After a month-long hiatus from development to focus on exams, I got right back into it a couple of weeks ago. Since the beginning of the holidays, I've been working practically exclusively on NextWar, and great changes have come about.
I had a mid-project change of heart and decided to rethink my concepts for NextWar. After losing a month of development time to school, it was unlikely that I would be able to complete my ambitious plans for NextWar. So I made the decision to reduce the size and scope of the project.
NextWar is no longer an RTS. It will still incorporate a few concepts due to its RTS-based beginnings, but it has switched genres entirely. I'd always been a fan of small time-waster flash games, and one of my favourites was inevitably the Tower Defense genre. I still remember playing the old TD secret mission in Warcraft III - and how much fun it was. And I remember wasting time playing Flash Element TD at 1AM when I should have been doing my school work due the next day. So, at the beginning of the holidays, I made the decision to turn NextWar into a Tower Defense game.

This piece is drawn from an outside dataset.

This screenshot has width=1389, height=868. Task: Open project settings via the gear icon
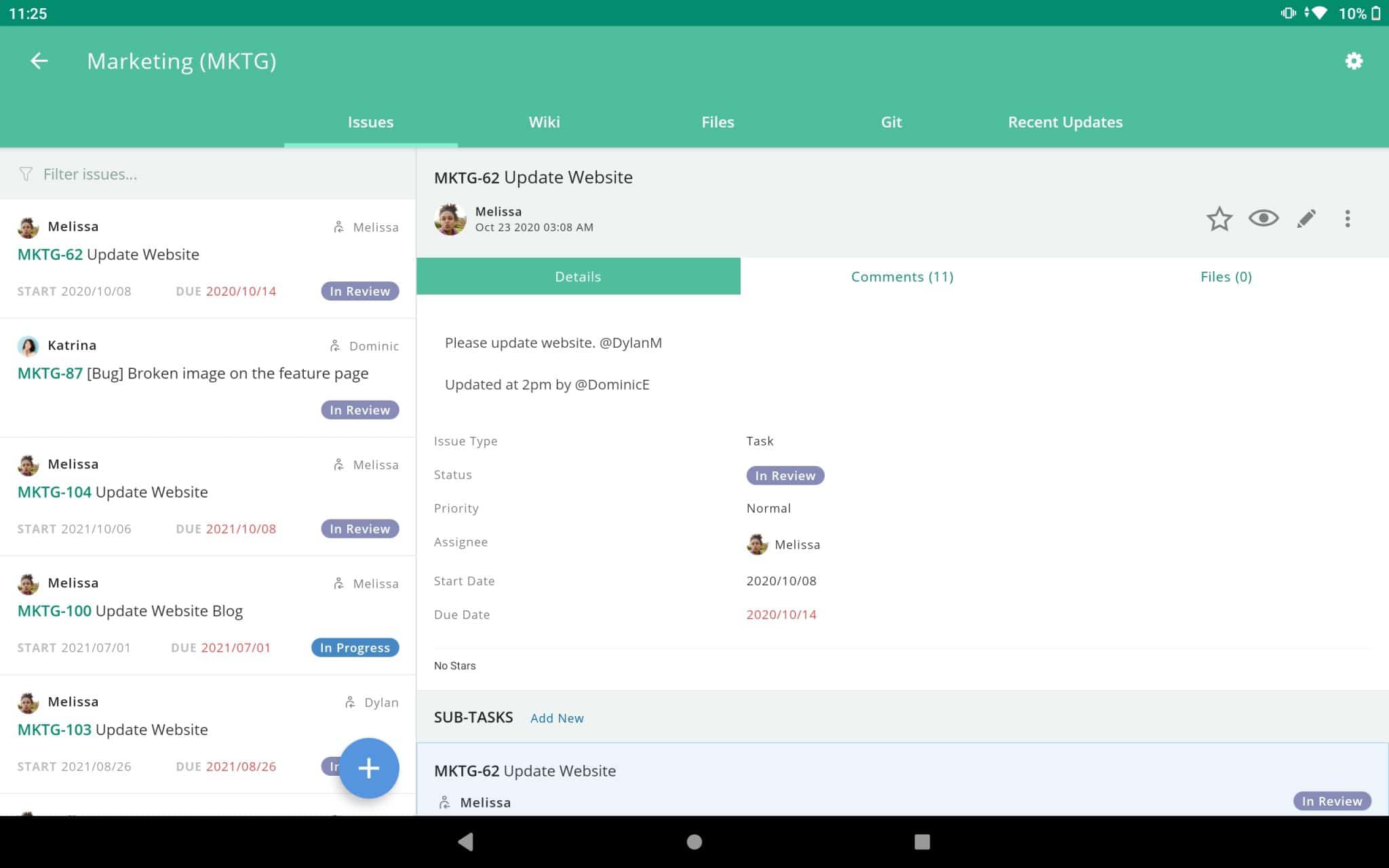[x=1354, y=60]
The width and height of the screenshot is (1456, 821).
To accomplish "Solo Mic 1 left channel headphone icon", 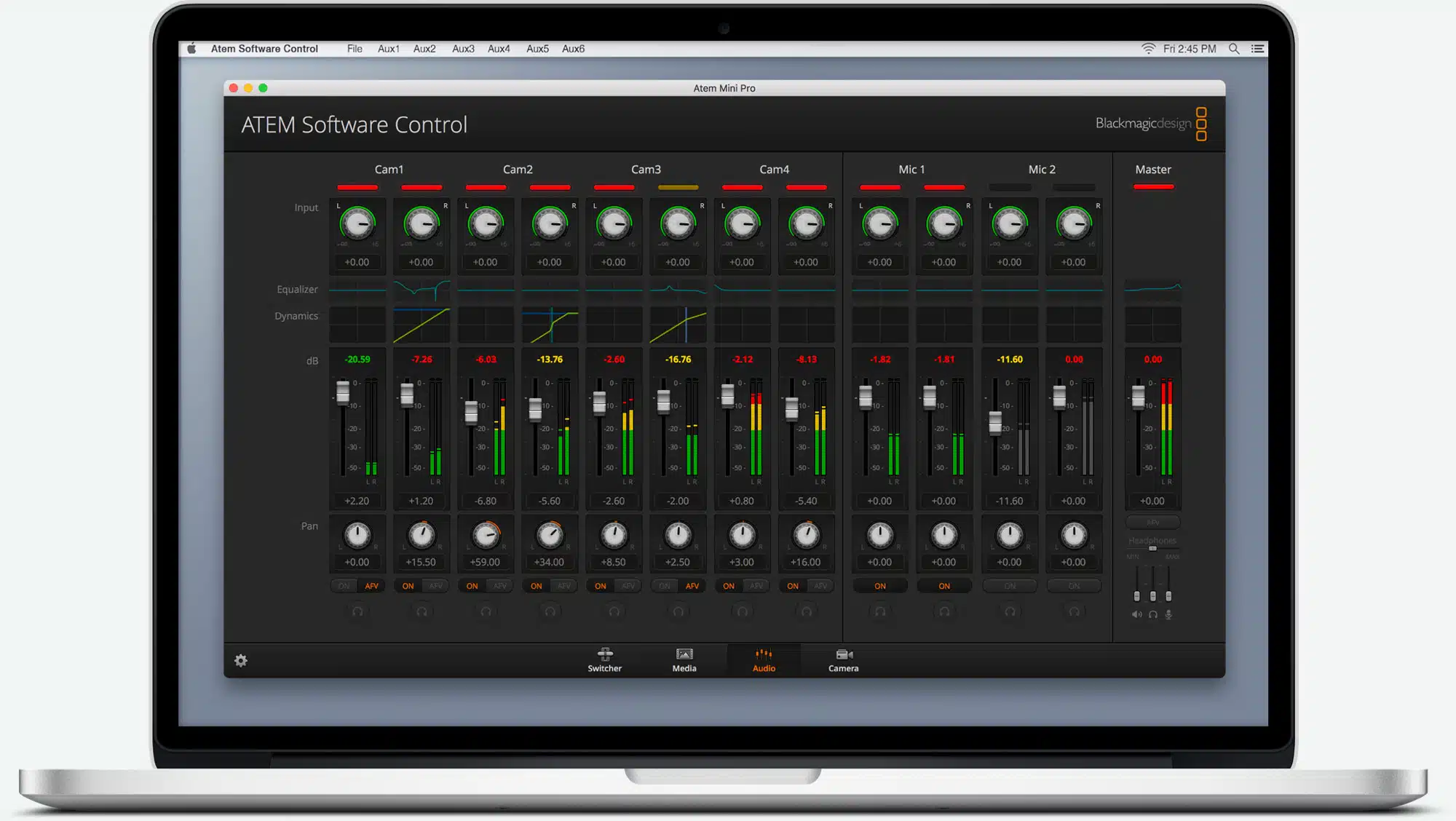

I was at an odd crossroads. A few weeks ago, I had the framework for a game, including a fully-fledged renderer, GUI systems, sound, XML, etc. And very little code was specific to an RTS. So in the end, I never threw away very much code. There's still a lot of old bits and pieces of legacy and deprecated code throughout my codebase, but little effort overall has been wasted.
But the simplicity of a tower defense game in comparison to a fully-fledged RTS has allowed me to fast-track development of the game. NextWar's development cycle is now drawing to a close, as the game's core code is effectively finished after only 2 weeks of development. Now I enter the heady realm of final content creation, testing, evaluation, and bug-fixing.